Next Generation is a Brigham Clinical & Research News column penned by students, residents, fellows and postdocs. If you are a Brigham trainee interested in contributing a column, email us. This month’s column is written by Megan Sulciner, MD, who is a surgical resident in the Department of Surgery currently completing a research fellowship in a collaboration between the Division of Surgical Oncology and the Center for Experimental Therapeutics and Reperfusion Injury.

Megan Sulciner

It had been several months since I last saw Mr. A. As I made my way up the 15th floor stairwell in the Towers, I remembered how the last time that I saw him, he was vibrant, with a boom in his voice whether it was 5:30 a.m. or 11 p.m. He was excited for his daughter’s wedding. And now, as I turned the corner out of the stairwell into the first room and I walked towards the bed nearest to the window, I heard him say, “Hey kid. Oh sorry, I mean doc!”

He was thinner, worn. Mr. A was a man in his 50s, born and raised in the Northeast. As a new intern, I first met him in the Post Anesthesia Care Unit to complete his postoperative check as he had undergone a resection of a large tumor. Outside of that, frankly, I don’t remember the details of our initial exchange. However, before Mr. A was discharged that first admission, he asked if he could tell me something that he hoped would not be “weird.” He said when he woke up from surgery he was sincerely wondering if he was dead, except within moments he recalls me leaning over his stretcher, smiling. He said he would never forget the smile because it told him that he was alive.

Since then, I have seen Mr. A on three separate admissions. In fact, when sitting down to write this, I realized I had written about Mr. A on each of those occasions. During Mr. A’s last admission, I asked how the wedding had been. Mr. A and his wife motioned for me to come sit beside them to review the photographs. I remember being between them, our feet hanging off the side of the hospital bed, looking at those photos and seeing a beautiful, happy family. In the midst of the discordant chime of the monitors and the creaking wheels of hospital beds rolling by, I had this very distinct realization that Mr. A existed outside of the rooms of the Towers. His life and his family’s life may have been hyper-focused on his diagnosis, his surgery, and his recovery every time I saw them at his bedside, but time outside of the Brigham marched on regardless. I am not entirely sure what about Mr. A has stuck with me, but each time he left a different room in the Towers, I wondered if I would see him again. Mostly, I worried that the next time I would see Mr. A, it would be because his tumor had returned.

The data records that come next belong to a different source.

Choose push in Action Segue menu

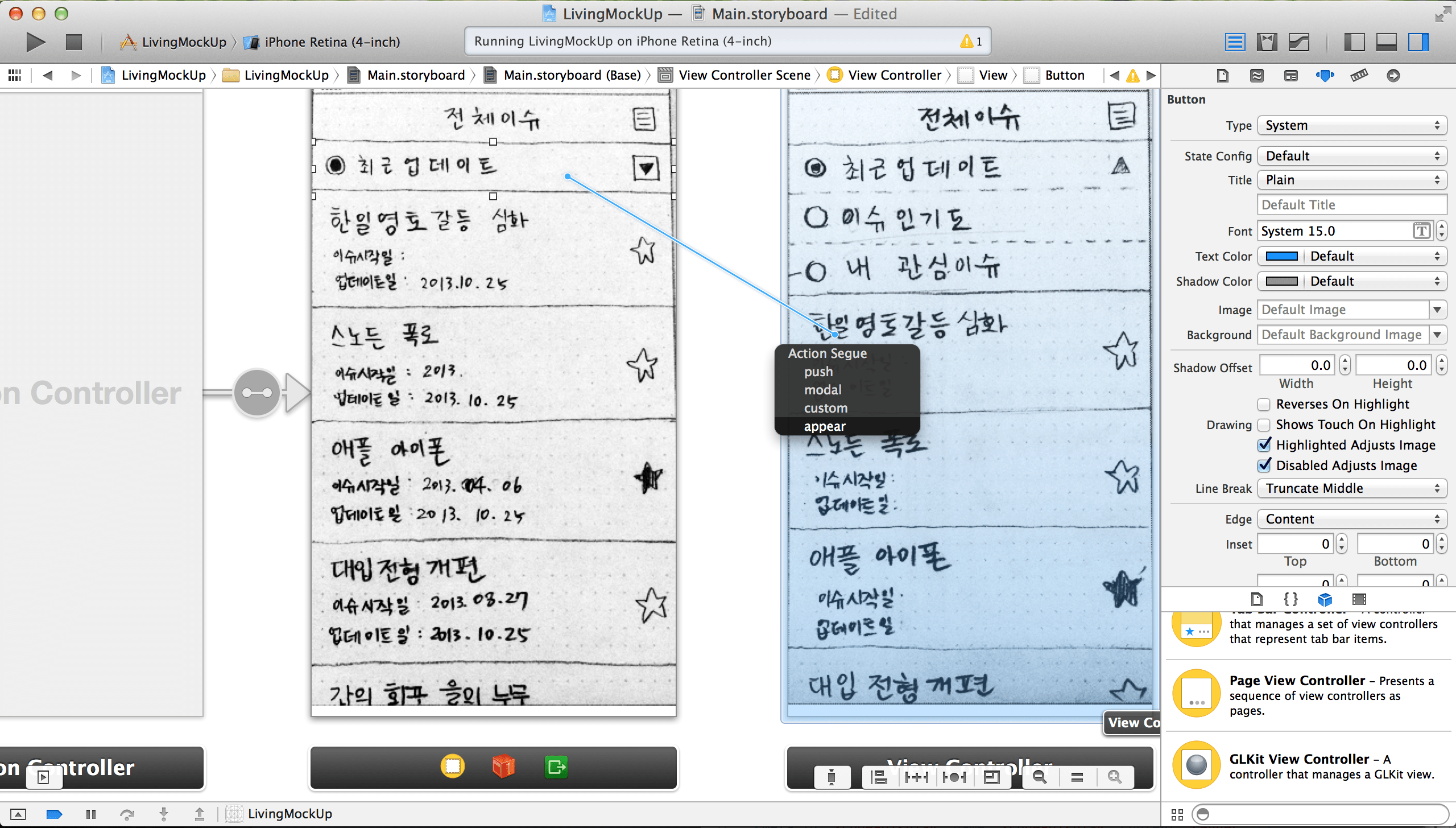(818, 372)
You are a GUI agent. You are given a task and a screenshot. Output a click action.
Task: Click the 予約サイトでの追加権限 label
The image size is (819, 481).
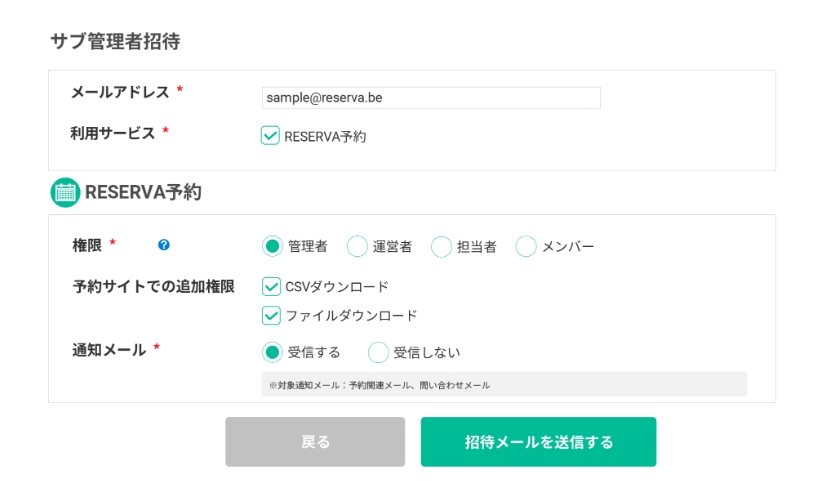153,287
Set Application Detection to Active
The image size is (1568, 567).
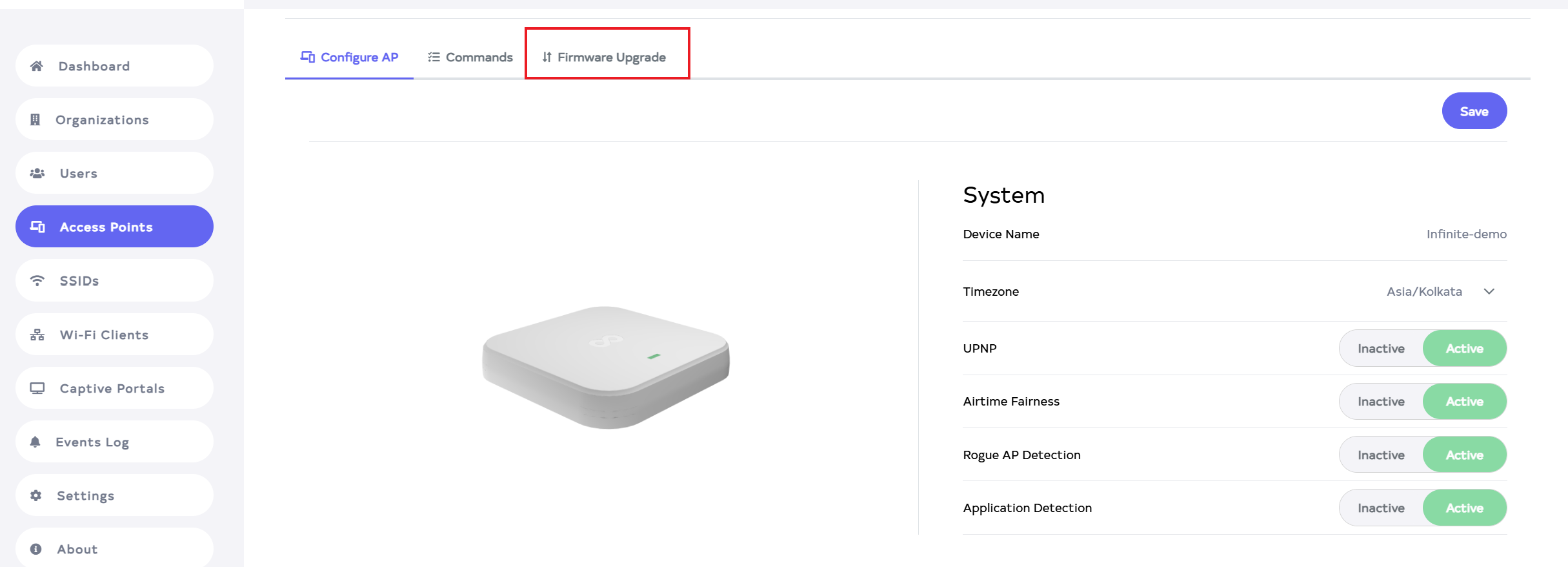click(1464, 508)
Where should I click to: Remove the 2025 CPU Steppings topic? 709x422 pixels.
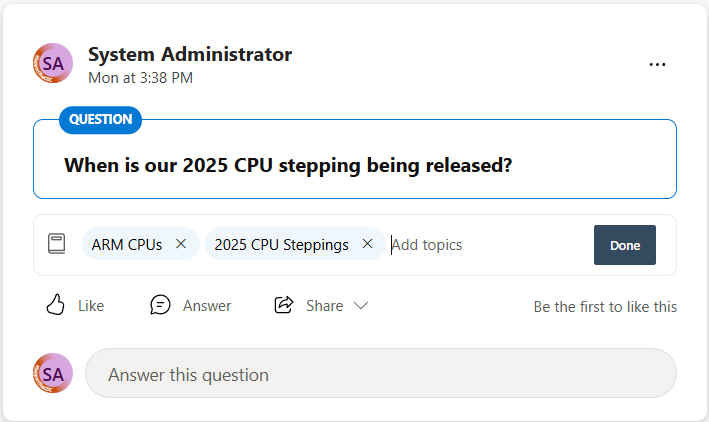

Before my surgical residency, I had the opportunity to conduct research through a collaboration with Professor Charles N. Serhan, PhD, DSc, the director of the Center for Experimental Therapeutics and Reperfusion Injury here at the Brigham and Dipak Panigrahy, MD, an assistant professor in the Department of Pathology at Beth Israel Deaconess Medical Center. In our previous work, we found inflammation secondary to standard interventions such as chemotherapy and surgery could contribute to tumor recurrence. We then focused our attention on promoting the resolution of inflammation, the active process of returning to equilibrium after inflammatory insult, and the role of specialized pro-resolving mediators. Specialized pro-resolving mediators (SPMs) are mediators biosynthesized by polyunsaturated fatty acids that occur naturally in the body and help promote the resolution of inflammation. SPMs were first discovered in the Serhan laboratory. In our mouse models, we found the addition of SPMs could decrease tumor recurrence incidence. Our findings indicated that prevention of tumor recurrence in part requires the resolution of inflammation that is inevitably produced by standard cancer treatments.

One of the most unique aspects of being a trainee at the Brigham is the access to world-renowned experts in science and medicine paired with the unparalleled enthusiasm to advance medical research. Now, under the mentorship of Chandrajit Raut, MD, MSc, chief of the Division of Surgical Oncology, and Professor Serhan, and the respective support of the Department of Surgery and the Department of Anesthesiology, Perioperative and Pain Medicine, I hope to translate our previous work on tumor recurrence and the resolution of inflammation into patient outcomes. To that end, I consider myself incredibly fortunate to be at the Brigham.

When I had carried out our preclinical studies, I had yet to start medical school. Since that time, I am humbled and honored to have sat at the bedside of numerous patients as a surgery resident. The motivation to pursue discoveries and innovations that can impact patient prognosis now has many faces, and for me, one of them will always be at the bed right off the stairwell on the 15th floor of the Towers.